Your best bet is to review your private student loan contract for any loan relief language, especially on deferments and forbearances. If there’s any doubt in the contract, contact your private loan lender and ask about any student loan relief programs.
Applying for student loan forbearance
To apply for student loan forbearance, borrowers can usually log in to their loan servicer’s website and request general forbearance.
“If they have a financial or other emergency or unforeseen change in their ability to make their loan payments—such as a job loss, new disability or illness that prevents them from working, or unexpected medical bills, for example—and they’ve already used their general forbearance, individuals can call their servicer and ask for hardship forbearance,” Lupi says.
In significant situations, borrowers should call rather than making a forbearance request online.
“This way they can find out if their request is approved in real time,” Lupi notes. “In some cases, a servicer may want to see documentation of the borrower’s situation before granting the hardship forbearance.”
Pros and cons of student loan forbearance
Student loan forbearances offer upsides and downsides for borrowers.
The obvious “pro” on student loan forbearance is you get a break from payments. “Forbearance keeps you current on your debt, avoiding delinquency and default, without calling for your normal monthly payments,” Pentis says.
On the “con” side, forbearance can lead to heftier loan totals—and higher payments. “People can go into general forbearance for any reason, and it can certainly help in a hardship,” Lupi says. “That said, borrowers need to know that while loans are in forbearance, payments don’t need to be made, but interest on the remaining balance still accrues and can cost more in total in the future. “
That added interest matters. For example, after one year in forbearance, a $100,000 loan balance with a 6% interest would accumulate $6,000 in interest, making the balance $106,000 when forbearance ends.
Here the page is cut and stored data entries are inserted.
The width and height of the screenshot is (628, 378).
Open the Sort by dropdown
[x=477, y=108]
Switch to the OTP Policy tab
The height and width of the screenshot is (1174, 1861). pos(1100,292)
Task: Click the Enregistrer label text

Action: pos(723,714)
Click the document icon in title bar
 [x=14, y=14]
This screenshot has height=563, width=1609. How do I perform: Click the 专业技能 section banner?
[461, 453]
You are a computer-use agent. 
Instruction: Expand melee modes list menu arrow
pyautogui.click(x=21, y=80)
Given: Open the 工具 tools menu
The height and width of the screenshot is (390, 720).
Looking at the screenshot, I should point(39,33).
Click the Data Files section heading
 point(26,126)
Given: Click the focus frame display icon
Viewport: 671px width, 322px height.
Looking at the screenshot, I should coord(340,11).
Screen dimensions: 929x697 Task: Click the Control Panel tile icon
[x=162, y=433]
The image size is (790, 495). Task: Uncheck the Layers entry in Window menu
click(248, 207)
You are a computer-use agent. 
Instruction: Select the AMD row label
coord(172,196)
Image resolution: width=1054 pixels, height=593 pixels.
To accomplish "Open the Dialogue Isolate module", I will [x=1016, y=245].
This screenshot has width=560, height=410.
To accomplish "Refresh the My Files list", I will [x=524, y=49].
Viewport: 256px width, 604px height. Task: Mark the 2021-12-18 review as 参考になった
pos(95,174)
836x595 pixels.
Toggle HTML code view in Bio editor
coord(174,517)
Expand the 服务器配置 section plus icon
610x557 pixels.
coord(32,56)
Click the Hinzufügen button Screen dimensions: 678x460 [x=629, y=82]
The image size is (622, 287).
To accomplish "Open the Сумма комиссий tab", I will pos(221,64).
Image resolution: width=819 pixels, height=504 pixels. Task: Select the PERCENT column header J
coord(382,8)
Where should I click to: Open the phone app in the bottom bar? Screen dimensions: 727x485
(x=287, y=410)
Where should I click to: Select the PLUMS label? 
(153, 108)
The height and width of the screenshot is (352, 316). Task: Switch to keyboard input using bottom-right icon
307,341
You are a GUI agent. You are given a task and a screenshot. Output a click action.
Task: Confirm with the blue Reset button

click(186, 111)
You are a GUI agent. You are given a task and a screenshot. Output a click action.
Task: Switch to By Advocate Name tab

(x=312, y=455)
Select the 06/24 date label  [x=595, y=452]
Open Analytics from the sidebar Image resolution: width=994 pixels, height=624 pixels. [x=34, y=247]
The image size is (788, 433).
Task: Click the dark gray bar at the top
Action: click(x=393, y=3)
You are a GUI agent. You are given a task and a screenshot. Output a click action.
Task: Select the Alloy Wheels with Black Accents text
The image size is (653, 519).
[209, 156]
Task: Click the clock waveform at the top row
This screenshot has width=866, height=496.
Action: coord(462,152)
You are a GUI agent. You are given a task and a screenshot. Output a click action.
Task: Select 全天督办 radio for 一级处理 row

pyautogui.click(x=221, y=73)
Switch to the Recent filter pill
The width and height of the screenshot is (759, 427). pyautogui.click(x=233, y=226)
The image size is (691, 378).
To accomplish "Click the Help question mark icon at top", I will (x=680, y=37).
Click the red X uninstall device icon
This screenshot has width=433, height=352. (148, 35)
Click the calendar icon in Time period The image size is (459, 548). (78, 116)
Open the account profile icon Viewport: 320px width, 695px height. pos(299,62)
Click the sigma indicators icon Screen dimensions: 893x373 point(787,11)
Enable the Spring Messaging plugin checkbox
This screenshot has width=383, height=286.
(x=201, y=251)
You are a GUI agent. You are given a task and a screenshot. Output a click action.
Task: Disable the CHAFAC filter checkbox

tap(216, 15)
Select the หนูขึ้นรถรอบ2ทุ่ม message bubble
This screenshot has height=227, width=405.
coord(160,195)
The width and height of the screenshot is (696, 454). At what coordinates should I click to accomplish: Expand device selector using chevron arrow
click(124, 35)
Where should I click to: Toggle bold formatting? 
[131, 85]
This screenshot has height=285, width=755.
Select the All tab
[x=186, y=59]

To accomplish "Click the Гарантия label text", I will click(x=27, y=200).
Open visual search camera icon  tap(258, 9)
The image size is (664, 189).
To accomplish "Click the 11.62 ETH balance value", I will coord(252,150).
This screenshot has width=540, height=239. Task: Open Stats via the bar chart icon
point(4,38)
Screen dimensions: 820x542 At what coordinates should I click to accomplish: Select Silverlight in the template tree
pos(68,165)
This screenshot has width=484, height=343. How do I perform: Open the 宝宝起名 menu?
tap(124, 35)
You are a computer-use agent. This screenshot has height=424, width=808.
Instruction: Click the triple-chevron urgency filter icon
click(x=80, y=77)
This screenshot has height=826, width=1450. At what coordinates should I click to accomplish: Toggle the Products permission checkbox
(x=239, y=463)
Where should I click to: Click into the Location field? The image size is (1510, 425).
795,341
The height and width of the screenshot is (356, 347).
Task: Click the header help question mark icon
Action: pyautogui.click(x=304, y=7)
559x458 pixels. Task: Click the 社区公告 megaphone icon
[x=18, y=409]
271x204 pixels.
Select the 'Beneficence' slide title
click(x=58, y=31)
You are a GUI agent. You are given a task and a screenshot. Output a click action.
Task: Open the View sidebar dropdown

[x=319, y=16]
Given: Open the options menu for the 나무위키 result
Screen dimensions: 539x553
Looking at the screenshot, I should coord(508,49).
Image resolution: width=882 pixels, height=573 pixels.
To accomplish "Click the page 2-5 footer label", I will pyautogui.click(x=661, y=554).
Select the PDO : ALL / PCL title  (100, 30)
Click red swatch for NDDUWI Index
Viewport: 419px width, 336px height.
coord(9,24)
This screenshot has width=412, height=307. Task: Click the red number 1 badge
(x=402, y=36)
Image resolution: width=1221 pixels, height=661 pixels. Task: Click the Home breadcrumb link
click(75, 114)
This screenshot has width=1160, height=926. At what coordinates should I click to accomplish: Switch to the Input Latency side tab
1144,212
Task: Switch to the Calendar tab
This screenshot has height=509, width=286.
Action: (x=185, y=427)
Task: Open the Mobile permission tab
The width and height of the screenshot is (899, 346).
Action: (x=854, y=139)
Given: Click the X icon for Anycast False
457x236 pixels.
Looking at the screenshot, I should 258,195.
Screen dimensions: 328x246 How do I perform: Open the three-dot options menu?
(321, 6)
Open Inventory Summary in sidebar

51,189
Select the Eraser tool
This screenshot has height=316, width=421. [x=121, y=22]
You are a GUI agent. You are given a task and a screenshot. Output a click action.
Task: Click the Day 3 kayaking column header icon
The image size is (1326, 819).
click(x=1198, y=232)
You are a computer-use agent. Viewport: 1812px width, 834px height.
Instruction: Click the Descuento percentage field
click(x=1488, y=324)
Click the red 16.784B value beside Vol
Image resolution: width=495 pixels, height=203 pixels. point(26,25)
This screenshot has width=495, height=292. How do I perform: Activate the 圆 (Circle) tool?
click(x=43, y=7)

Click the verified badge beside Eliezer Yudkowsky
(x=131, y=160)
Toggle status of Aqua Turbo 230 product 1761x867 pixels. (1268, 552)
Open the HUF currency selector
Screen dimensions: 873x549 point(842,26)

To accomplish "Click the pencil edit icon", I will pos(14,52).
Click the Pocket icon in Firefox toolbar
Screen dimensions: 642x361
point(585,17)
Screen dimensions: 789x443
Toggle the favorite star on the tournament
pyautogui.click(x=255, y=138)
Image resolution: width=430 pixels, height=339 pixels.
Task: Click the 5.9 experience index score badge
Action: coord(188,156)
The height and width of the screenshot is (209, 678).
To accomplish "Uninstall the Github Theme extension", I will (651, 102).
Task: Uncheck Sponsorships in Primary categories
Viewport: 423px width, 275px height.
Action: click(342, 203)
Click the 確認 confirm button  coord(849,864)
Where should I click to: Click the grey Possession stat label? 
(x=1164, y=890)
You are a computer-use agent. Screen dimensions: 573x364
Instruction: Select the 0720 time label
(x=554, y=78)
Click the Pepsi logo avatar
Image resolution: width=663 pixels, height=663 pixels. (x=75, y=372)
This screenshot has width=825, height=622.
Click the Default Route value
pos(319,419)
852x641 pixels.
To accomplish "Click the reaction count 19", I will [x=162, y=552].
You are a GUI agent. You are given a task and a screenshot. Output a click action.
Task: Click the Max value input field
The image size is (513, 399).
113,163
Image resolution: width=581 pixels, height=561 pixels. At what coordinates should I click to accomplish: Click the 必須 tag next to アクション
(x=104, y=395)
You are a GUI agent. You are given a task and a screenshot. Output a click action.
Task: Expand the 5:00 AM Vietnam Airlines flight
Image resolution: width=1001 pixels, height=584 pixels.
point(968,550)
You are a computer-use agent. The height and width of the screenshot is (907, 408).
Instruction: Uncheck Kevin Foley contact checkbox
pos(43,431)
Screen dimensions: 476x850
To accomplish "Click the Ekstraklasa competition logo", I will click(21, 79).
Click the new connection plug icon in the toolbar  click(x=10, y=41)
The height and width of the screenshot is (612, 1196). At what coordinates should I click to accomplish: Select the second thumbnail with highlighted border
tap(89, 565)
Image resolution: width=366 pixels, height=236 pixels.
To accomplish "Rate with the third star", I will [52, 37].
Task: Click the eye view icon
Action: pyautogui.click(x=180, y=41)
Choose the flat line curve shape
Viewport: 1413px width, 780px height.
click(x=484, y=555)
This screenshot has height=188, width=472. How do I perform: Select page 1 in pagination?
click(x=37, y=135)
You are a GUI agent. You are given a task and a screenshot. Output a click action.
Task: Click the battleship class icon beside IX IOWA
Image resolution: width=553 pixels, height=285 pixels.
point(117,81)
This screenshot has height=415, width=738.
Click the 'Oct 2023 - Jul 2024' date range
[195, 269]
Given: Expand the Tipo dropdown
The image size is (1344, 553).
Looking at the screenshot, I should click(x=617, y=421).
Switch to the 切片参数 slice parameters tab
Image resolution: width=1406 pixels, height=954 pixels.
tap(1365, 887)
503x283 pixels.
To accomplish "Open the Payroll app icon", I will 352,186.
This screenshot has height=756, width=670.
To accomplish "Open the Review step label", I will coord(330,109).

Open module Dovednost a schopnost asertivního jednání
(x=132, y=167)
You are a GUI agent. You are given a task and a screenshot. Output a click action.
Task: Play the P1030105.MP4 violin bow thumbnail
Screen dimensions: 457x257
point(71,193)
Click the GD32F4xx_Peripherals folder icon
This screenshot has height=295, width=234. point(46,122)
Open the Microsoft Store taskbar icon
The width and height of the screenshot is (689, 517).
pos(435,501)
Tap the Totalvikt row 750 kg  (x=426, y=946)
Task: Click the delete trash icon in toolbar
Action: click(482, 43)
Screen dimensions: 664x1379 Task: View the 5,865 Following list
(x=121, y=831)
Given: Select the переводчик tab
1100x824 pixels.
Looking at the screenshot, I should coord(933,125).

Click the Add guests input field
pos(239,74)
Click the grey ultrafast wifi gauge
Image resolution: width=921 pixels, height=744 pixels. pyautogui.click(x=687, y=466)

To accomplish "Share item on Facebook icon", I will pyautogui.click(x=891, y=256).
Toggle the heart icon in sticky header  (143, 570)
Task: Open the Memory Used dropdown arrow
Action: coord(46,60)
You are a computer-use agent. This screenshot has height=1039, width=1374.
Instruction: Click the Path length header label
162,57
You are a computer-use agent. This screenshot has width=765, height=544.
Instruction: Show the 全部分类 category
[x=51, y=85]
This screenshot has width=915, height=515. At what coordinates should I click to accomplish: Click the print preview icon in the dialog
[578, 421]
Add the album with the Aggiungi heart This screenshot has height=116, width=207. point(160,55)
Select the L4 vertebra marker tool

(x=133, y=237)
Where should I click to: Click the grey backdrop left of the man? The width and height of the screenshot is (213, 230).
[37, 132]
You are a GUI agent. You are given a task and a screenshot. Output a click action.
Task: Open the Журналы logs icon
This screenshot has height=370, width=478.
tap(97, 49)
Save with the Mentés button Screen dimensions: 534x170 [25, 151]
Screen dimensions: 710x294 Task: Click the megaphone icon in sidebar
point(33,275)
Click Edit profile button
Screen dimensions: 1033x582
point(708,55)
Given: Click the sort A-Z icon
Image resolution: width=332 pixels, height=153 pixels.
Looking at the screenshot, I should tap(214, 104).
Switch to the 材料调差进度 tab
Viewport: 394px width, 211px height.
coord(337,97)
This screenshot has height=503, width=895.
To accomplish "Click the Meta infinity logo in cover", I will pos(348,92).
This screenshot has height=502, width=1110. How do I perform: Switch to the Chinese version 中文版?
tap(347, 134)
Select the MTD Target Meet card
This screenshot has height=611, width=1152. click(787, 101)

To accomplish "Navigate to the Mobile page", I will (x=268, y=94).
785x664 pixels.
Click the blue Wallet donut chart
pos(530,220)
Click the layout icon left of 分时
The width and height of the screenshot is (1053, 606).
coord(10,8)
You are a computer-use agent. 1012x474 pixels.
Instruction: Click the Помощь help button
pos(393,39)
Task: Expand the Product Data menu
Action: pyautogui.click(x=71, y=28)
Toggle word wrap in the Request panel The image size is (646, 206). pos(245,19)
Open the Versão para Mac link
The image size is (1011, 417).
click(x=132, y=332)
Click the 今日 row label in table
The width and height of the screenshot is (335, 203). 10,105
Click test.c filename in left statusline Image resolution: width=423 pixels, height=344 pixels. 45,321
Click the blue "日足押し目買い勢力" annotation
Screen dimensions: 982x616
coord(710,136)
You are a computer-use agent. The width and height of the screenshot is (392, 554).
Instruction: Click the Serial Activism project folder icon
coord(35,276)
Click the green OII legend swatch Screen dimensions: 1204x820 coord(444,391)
In the long run, forbearance can be a Band-Aid solution that won’t solve any long-term debt problems. “Interest will also continue to accrue, so your loan balance will grow while your loan term will stretch, making it harder to resume repayment when you’re financially ready,” Pentis notes.
That’s why forbearance should be a short-term solution if you really need it. You may have other options outside of forbearance to help if you are in a bind, such as repayment plans, refinancing and consolidation.
For example, with income-based student loan repayment plans, borrowers can modify and lower their monthly payments, based on their annual incomes. The less the borrower earns in annual income, the lower the monthly payments. Plus, payments on income-based repayments plans may be capped after 20 years for federal student loans.
Student loan borrowers can also refinance and consolidate student loans for both federal and private loans. Refinancing a student loan can result in lower interest payments over the life of the loan, which translates into lower loan payments on a monthly basis and over the loan term.
Consolidating a student loan can also lead to a loan with lower interest rates. Plus, consolidating multiple student loans into a single loan can make student loans easier to manage.
“In general, if it’s at all possible for someone to make their student loan payments, we recommend that they do so. That way, they can save forbearance for when they really need it,” Lupi says.